Como a produção de eventos no Brasil e os próprios atletas brasileiros têm reagido ao “novo normal”?

No Brasil sem dúvida a produção de eventos está muito abalada, perdas significativas em diversos eventos e setores, diversos nichos e teremos um prazo longo de recuperação porque está muito atrelado à economia brasileira e as pessoas voltarem a consumir.

Precisamos ter calma, nos estruturamos e nos organizarmos para voltar com tranquilidade, os atletas também em seus protocolos de treinamento dentro de sua rotina, é um momento de cautela.

Tenho observado algumas pessoas empolgadas, outras mais pessimistas e há aqueles nem tão empolgados nem tão pessimistas. Termos de ter cautela para seguir adiante com os protocolos de segurança, tentando seguir as fases que as autoridades competentes vêm nos colocando; cada prefeitura e cada estado definindo suas fases para que cada grupo volte a trabalhar e retomem as atividades.

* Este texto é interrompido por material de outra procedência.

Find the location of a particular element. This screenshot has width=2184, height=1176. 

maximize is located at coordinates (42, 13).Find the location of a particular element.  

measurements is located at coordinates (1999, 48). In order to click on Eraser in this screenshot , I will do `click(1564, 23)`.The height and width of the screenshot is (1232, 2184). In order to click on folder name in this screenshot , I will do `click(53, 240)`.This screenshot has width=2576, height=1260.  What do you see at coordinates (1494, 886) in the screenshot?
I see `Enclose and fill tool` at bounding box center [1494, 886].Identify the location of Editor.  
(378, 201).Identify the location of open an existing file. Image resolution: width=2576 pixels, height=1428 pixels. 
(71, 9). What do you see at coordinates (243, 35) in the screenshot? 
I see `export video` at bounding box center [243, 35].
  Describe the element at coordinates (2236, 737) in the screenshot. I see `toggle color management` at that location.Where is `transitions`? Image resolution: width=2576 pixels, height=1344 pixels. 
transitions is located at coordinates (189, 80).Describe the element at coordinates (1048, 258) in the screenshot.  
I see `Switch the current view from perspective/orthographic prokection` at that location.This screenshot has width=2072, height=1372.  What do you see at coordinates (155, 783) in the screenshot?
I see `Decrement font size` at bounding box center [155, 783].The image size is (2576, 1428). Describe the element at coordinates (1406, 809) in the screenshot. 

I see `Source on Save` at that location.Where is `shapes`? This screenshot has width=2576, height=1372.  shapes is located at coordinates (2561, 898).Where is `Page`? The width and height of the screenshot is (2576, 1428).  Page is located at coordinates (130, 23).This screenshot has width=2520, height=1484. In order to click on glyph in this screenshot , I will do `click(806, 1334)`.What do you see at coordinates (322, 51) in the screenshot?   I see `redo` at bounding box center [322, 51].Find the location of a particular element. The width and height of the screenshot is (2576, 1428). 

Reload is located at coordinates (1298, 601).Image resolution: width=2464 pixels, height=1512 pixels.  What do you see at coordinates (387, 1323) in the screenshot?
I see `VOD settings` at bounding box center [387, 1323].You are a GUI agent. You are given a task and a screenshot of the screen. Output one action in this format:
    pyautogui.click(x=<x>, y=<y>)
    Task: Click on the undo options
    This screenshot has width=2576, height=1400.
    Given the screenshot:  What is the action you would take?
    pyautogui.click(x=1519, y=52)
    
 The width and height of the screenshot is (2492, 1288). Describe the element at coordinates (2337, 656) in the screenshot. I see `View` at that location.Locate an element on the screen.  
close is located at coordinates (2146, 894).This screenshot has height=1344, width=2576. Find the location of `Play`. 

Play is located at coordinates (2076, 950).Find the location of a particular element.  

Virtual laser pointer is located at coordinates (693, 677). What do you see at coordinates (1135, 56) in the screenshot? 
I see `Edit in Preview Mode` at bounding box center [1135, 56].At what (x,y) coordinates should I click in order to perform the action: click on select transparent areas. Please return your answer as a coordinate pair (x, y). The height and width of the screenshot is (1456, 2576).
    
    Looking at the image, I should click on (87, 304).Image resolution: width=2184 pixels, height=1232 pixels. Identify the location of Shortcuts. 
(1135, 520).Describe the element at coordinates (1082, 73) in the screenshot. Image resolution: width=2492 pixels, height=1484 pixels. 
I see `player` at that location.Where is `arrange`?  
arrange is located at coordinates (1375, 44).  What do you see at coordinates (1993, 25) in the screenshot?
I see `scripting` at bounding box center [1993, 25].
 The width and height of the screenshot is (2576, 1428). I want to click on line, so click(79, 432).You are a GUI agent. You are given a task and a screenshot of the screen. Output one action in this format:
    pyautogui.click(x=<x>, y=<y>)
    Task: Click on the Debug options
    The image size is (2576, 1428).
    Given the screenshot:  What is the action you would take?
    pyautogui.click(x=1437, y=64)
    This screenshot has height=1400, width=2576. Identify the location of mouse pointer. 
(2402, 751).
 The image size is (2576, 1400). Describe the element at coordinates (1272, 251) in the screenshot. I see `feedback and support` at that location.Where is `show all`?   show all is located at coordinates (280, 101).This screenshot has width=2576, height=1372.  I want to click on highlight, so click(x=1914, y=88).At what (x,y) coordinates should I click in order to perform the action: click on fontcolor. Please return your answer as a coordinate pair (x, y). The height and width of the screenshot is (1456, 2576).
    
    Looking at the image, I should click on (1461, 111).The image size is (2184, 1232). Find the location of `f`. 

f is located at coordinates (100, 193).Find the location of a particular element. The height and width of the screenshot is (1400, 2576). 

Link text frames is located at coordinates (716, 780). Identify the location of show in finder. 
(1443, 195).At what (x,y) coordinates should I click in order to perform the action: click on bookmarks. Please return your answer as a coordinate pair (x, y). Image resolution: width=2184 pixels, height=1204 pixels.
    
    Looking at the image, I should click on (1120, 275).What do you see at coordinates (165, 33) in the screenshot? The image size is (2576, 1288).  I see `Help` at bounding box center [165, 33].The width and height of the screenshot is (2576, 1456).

Certamente, enquanto as pessoas não tiverem confiança para retornar, com todos os segmentos e setores da sociedade estando abalados, seguindo ainda no amarelo, ou seja, não sabemos ainda o que irá acontecer. A esperança é grande, mas a cautela também.

Portanto, precisamos caminhar com passos curtos, mas firmes em busca de dias melhores. Em busca de uma solução principalmente no que tange os eventos, a recuperação da economia e também a parte esportiva tendo os atletas podendo voltar a treinar, voltarem a suas vidas normais para poder exercer suas funções e conquistarem suas medalhas.

Tudo com muita cautela, precisamos entender o que acontecerá neste pós-pandemia.